Fort du dispositif d'université d'entreprise de Belgacom/Telindus, un parcours de formation accéléré est proposé aux stagiaires et apprentis, axé sur les prérequis actuels des métiers d'intégration, de support et d'exploitation IT : les processus qualité, la démarche ITIL, la gestion de projet (PMI), et tout ce qui relève du comportement face au client. « L'exigence est de plus en plus portée sur ces aspects », souligne la DRH, sachant que 50% du budget de formation (4% de la masse salariale) restent dédiés à la consolidation des compétences techniques (y compris pour les 80 stagiaires et apprentis accueillis cette année), dont les certifications des fournisseurs.

Cette solution de sourcing conforté par un parcours d'insertion est également le parti pris par l'opérateur de datacenter Telecity. Mais cette fois, dans une optique d'initiative citoyenne que tient à souligner Stéphane Duproz, directeur général de TelecityGroup France. « Nous voulions réagir à la dichotomie territoriale qui fait que les entreprises installées en Seine-Saint Denis n'embauchent guère de jeunes de la partie nord du département », explique le dirigeant. Pour rappel (nous le relations en septembre 2012), avec Schneider Electric et Bouygues Energies & Services (ex-ETDE), l'engagement a été pris à l'égard de l'IUT de Villetaneuse (filière GE2I, génie électrique et informatique industrielle) de proposer à des étudiants de niveau bac+2 (une douzaine dans un premier temps) un parcours d'insertion professionnelle sur mesure.

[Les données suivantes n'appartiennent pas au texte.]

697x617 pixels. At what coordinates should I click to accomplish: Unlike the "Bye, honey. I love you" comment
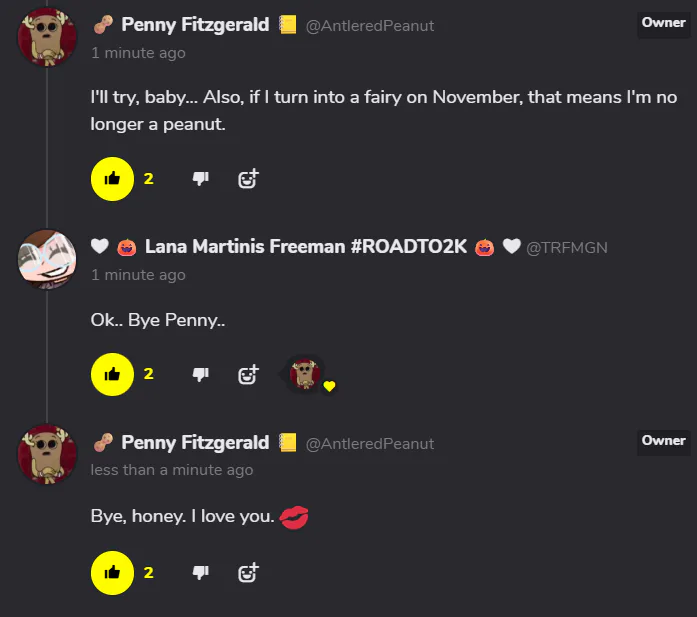[112, 573]
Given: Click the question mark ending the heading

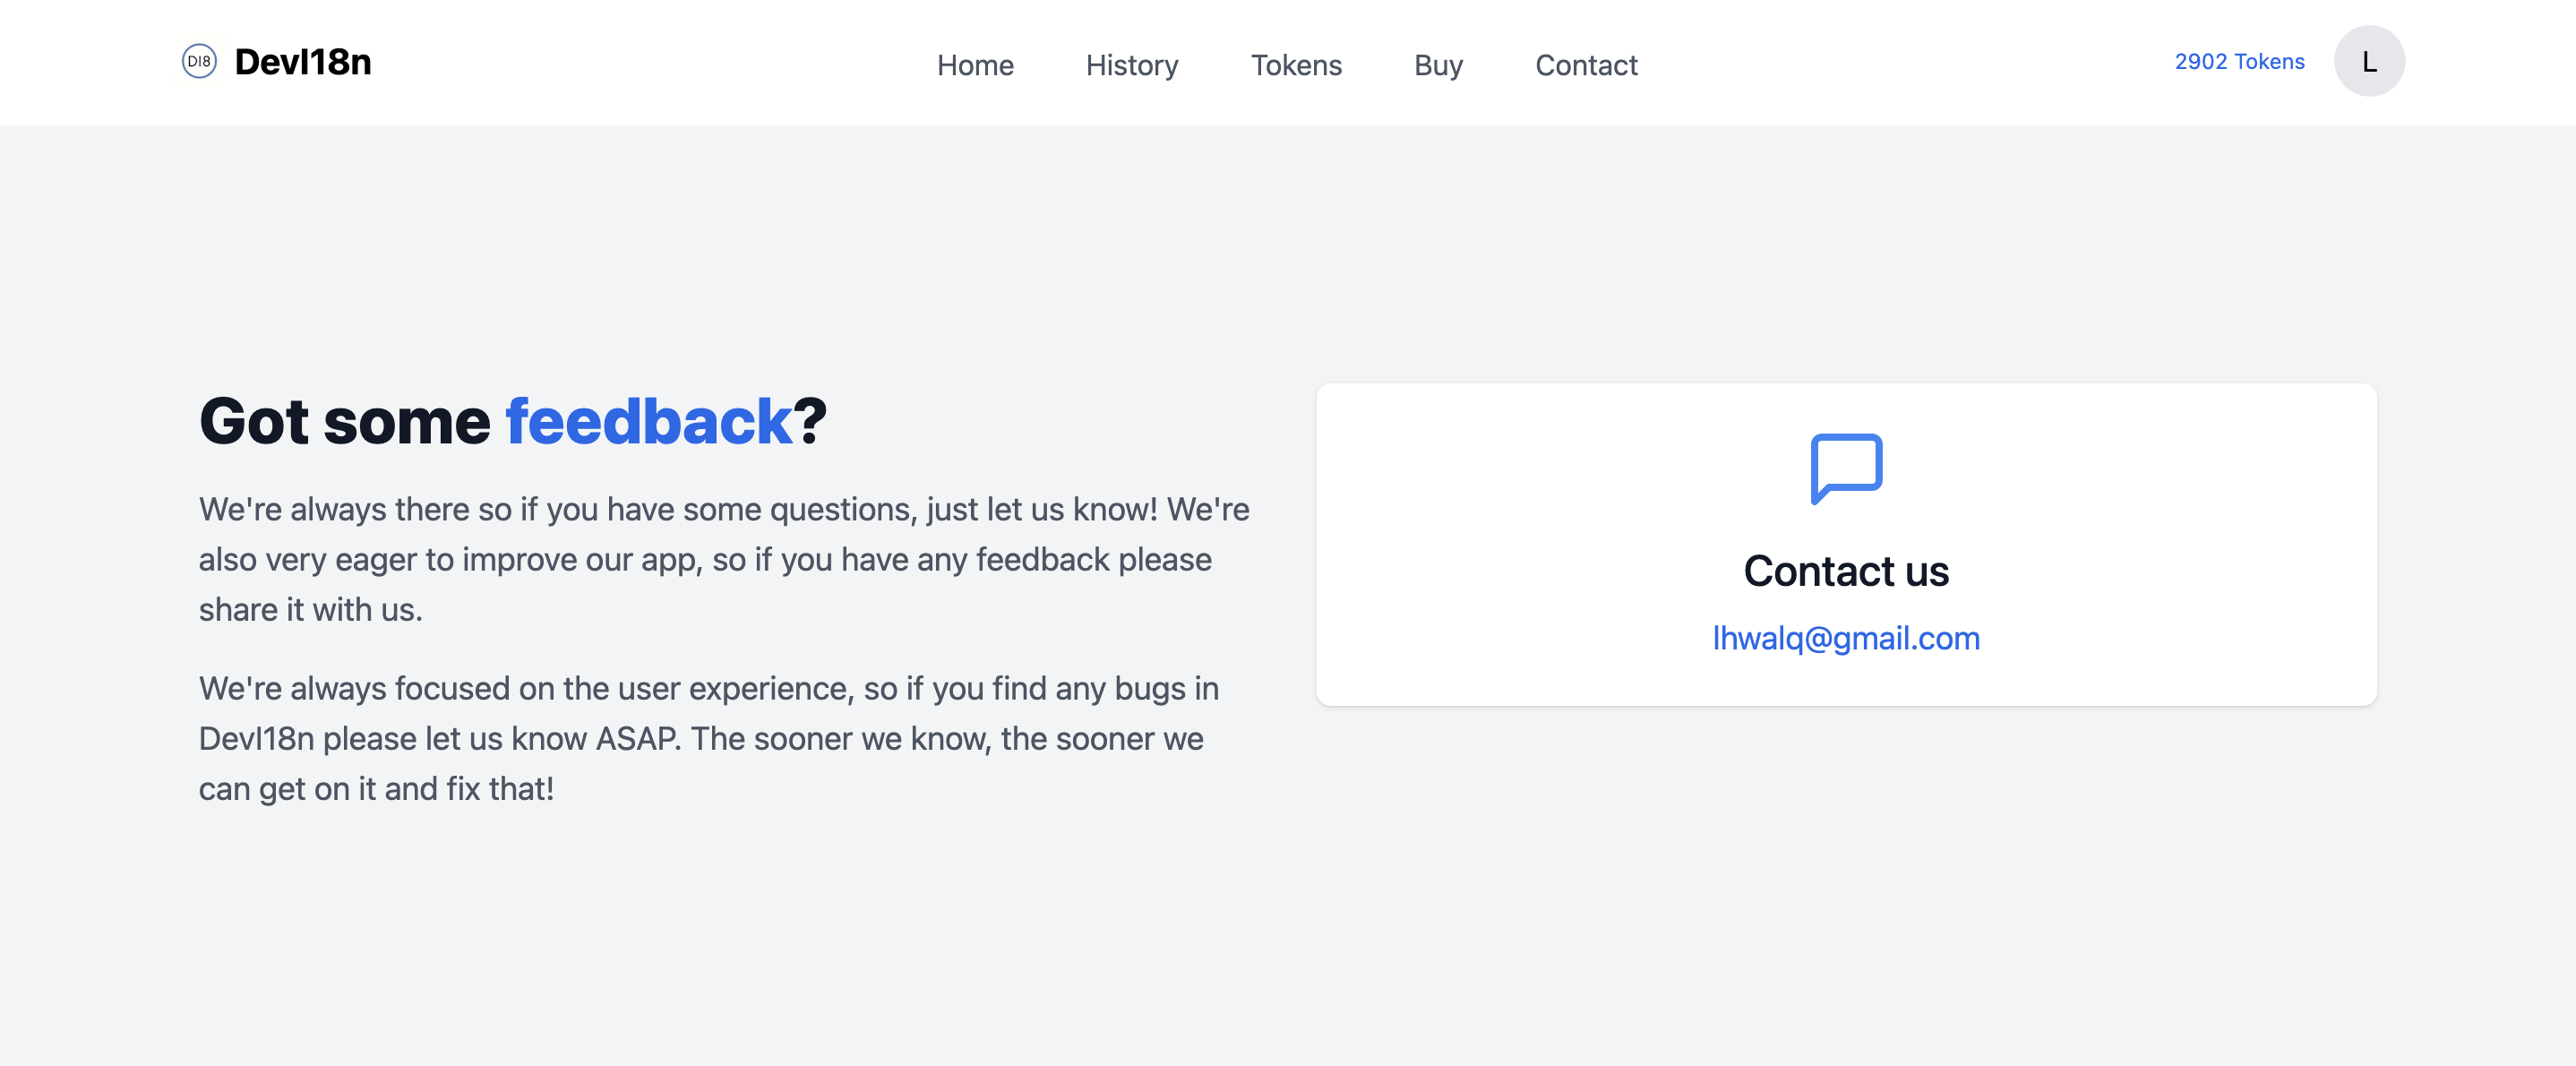Looking at the screenshot, I should point(810,421).
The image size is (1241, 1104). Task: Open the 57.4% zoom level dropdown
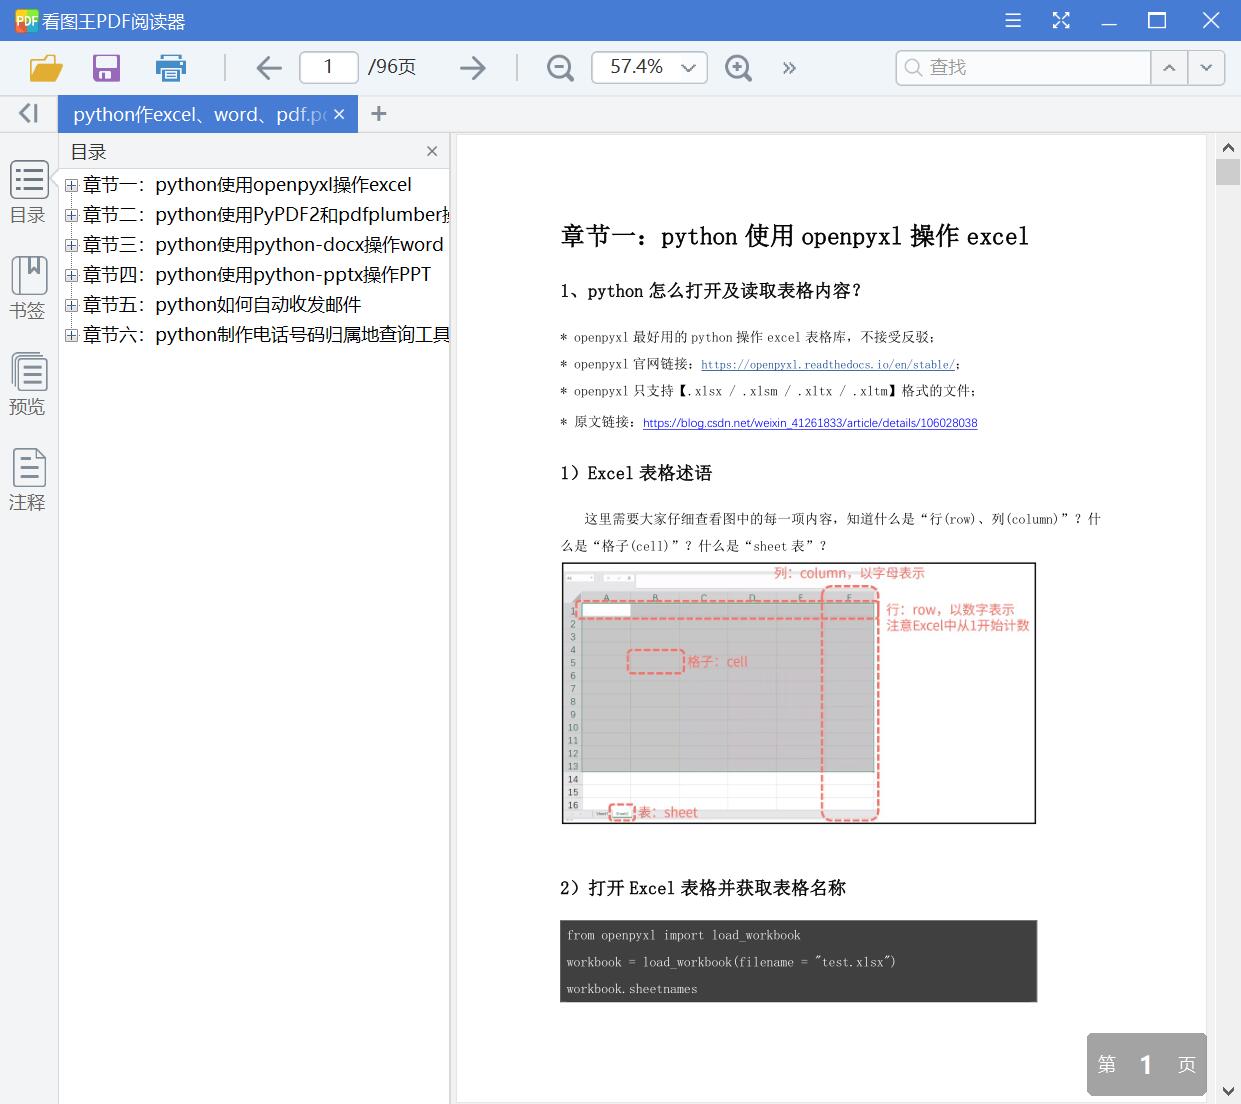[x=687, y=67]
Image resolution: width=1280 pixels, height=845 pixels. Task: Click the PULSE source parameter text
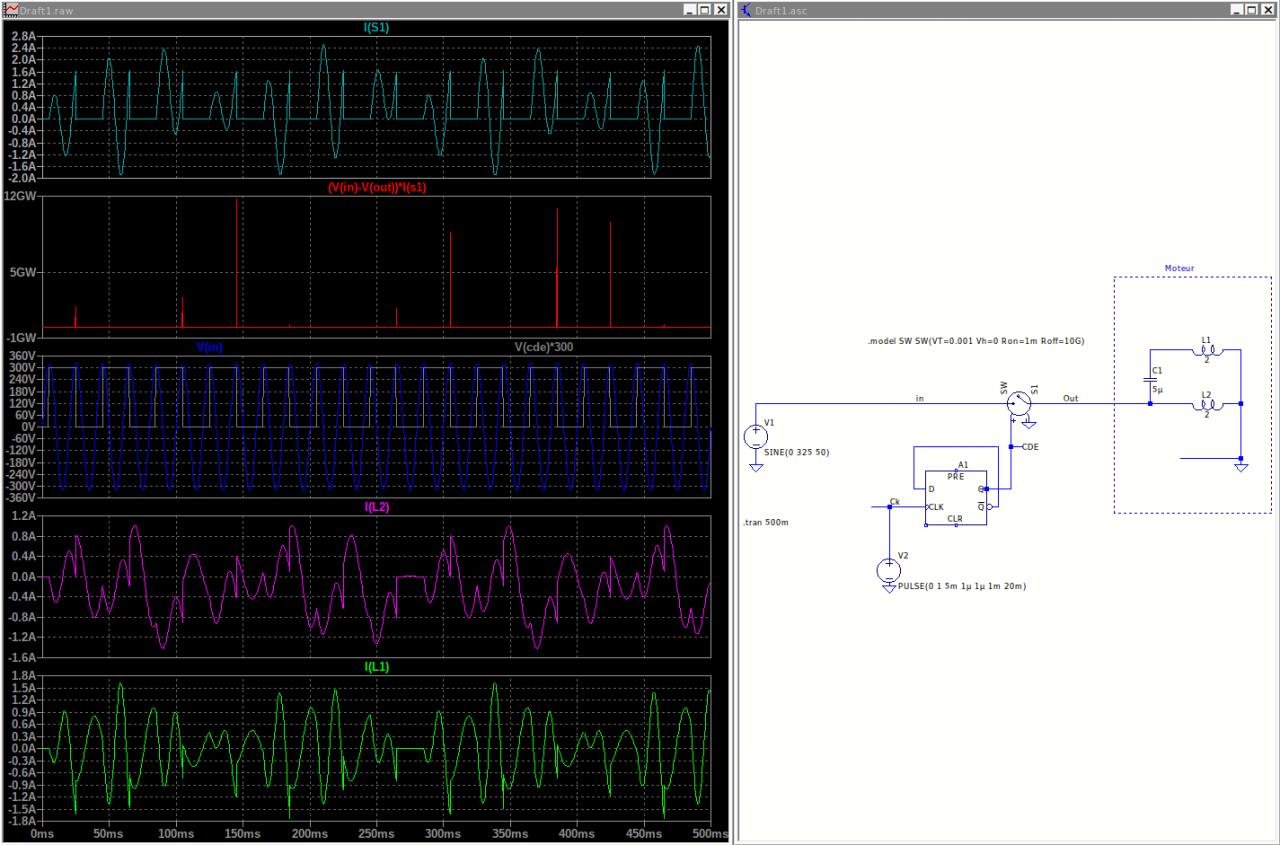coord(961,586)
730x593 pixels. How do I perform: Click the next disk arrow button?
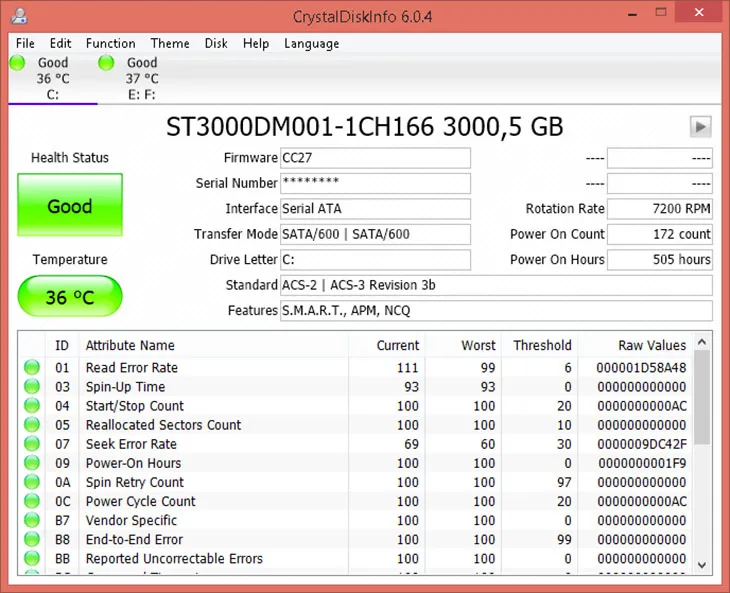pos(700,127)
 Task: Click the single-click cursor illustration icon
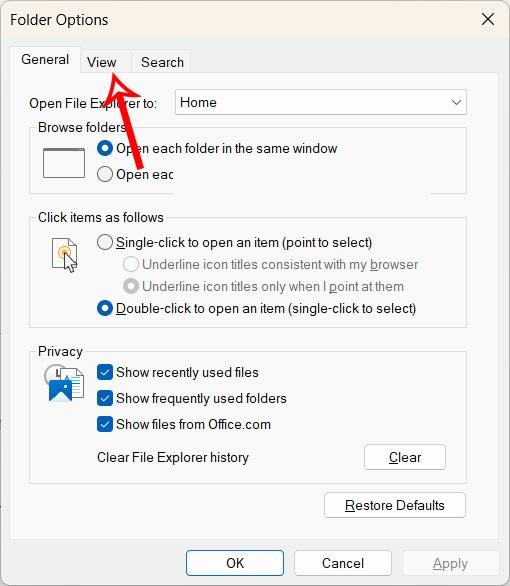pyautogui.click(x=65, y=255)
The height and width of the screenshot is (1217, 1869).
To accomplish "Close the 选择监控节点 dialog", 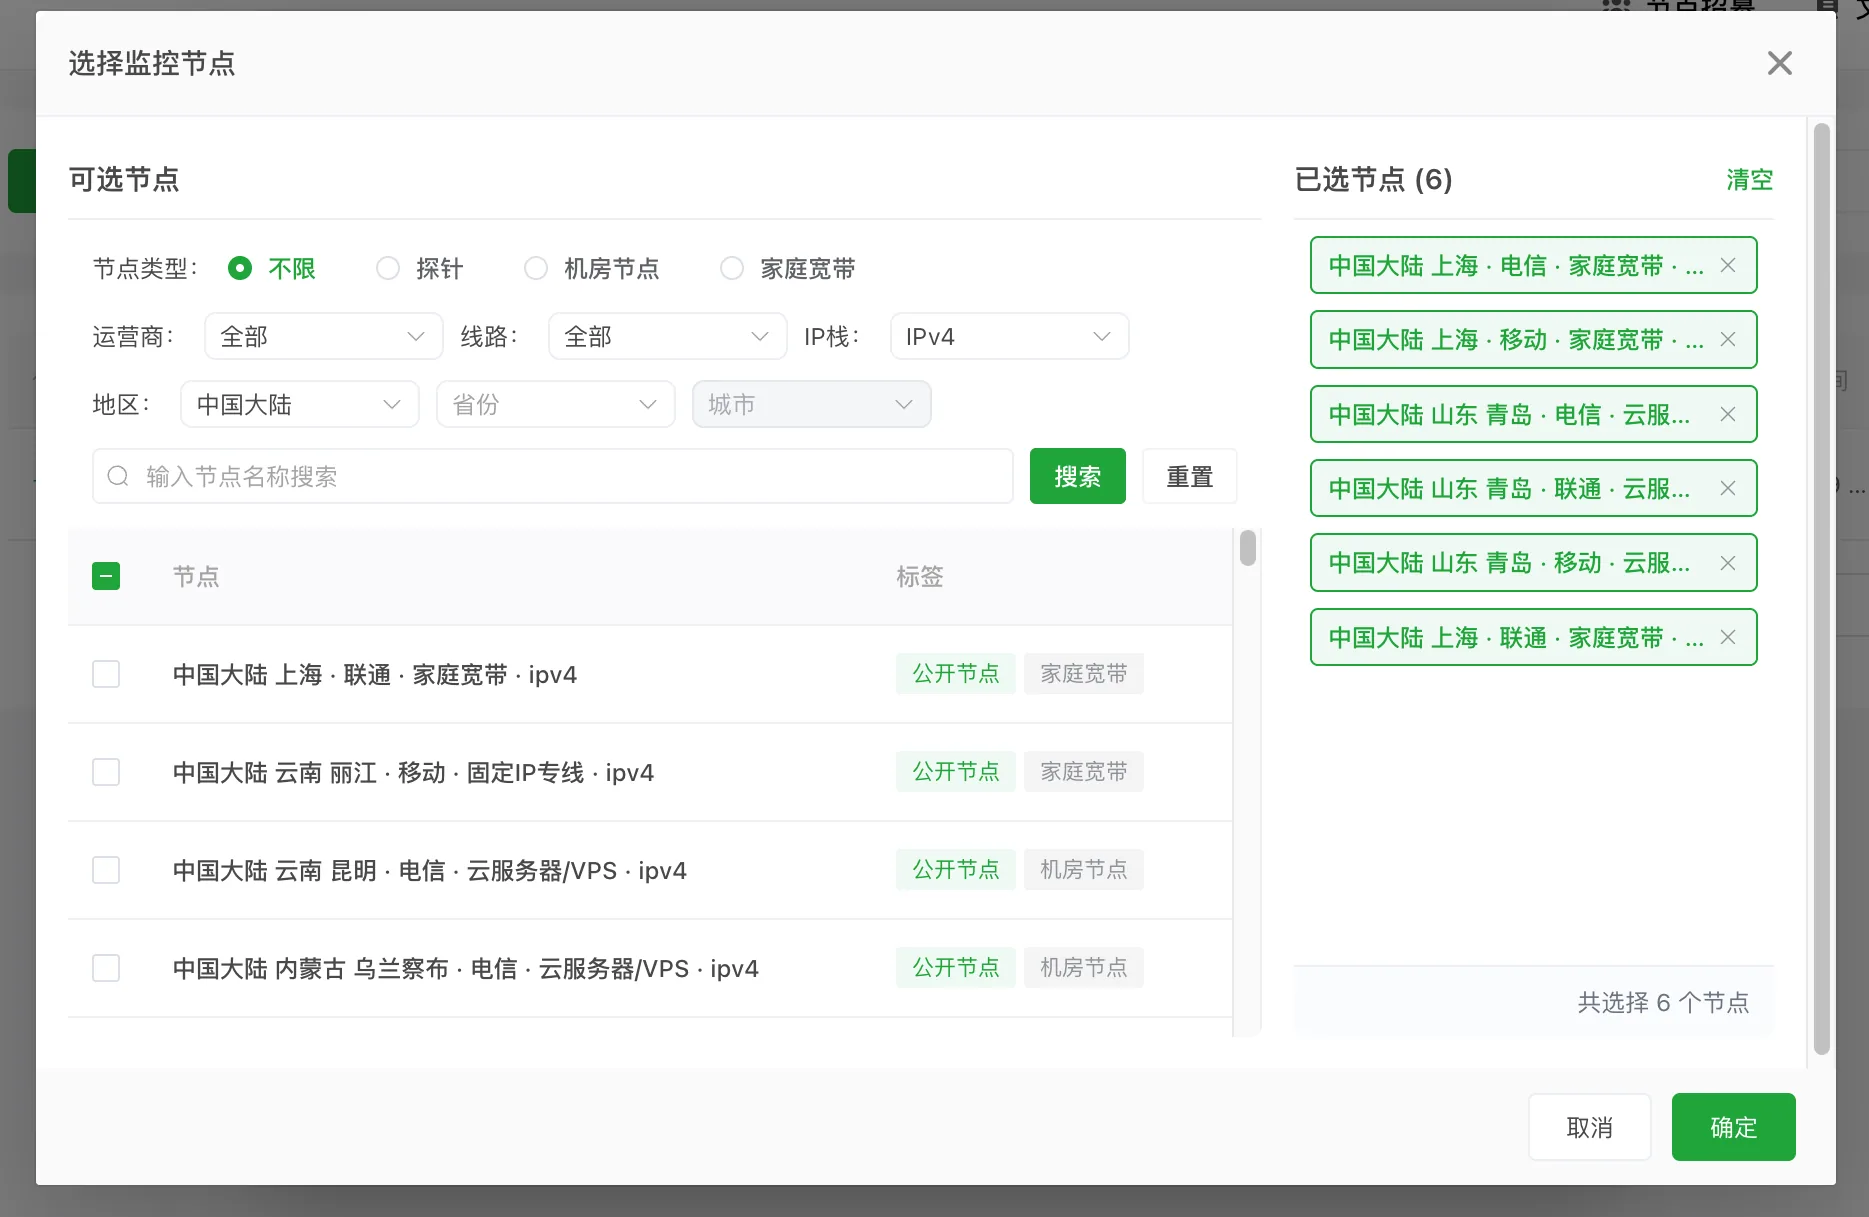I will (1779, 63).
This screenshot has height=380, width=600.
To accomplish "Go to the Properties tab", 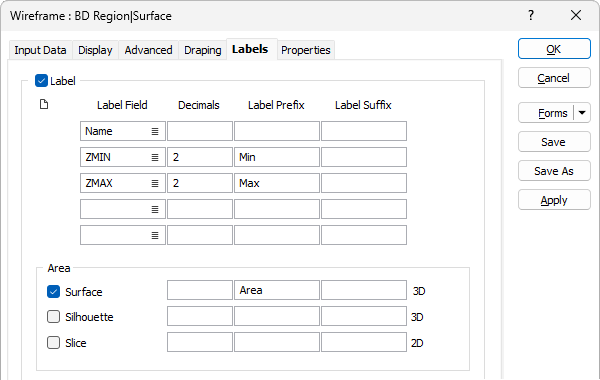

Au total 120 heures d'enseignements spécifiques sur les technologies intégrées dans les data centers (réseaux, normes, climatisation, énergie) auxquels s'ajoute cette année un module d'initiation au process et au service client. « L'exigence du métier est très élevée. Il s'agit de donner à des jeunes un accès à ce niveau de rigueur », insiste Stéphane Duproz. L'autre volet du parcours est un accompagnement tout au long de l'année, avec un stage de trois mois sur site. Un engagement important tant de la part de l'IUT (organisation du cursus) que des employeurs, dans lequel ont été impliqués, pour Telecity France (55 personnes) une douzaine d'ingénieurs et de techniciens.

Un montage sur mesure

La difficulté d'un tel montage ? « La mobilisation en temps », répond le dirigeant. « Nos métiers sont complexes, fondés sur des processus qui ne s'apprennent pas en quelques heures et ne sont pas naturellement conçus pour avoir des stagiaires qui s'y essaient sans que cela aboutisse. L'axe majeur est le service au client, qui réclame une forte disponibilité ». D'où la nécessité de modifier cette organisation en flux tendu pour y insérer le tutorat. Et de sélectionner les candidats non seulement sur le critère de motivation. « Plutôt sur l'attitude, la capacité et la volonté de s'intégrer à l'équipe, pour une qualité de travail extrêmement exigeante. » Mais le résultat est là. Sept des douze de la première promo sont embauchés par les trois employeurs impliqués, dont trois chez Telecity. Qui envisage de doubler la mise (6 embauches) à l'issue de la seconde promo en cours de recrutement à l'IUT. « Les jeunes en parlent entre eux. Sur la quinzaine que nous avons rencontrée pour l'instant, tous sont motivés par les perspectives d'embauche en data center », constate Stéphane Duproz. « Une goutte d'eau », de son propre aveu, mais qui va bien dans le sens de la diversification et les politiques d'ouverture sociale des grandes écoles et cursus universitaires, comme le constate le baromètre « Passeport Avenir » publié cette semaine. Diversification des recrutements, mise en place de partenariat pour l'égalité des chances, actions en amont auprès des lycéens, intensification des dispositifs d'alternance et d'apprentissage : 9 établissements sur dix relevant de ce baromètre ont désormais une équipe ( en moyenne 1,5 poste en équivalent temps plein) dédiée à cette question.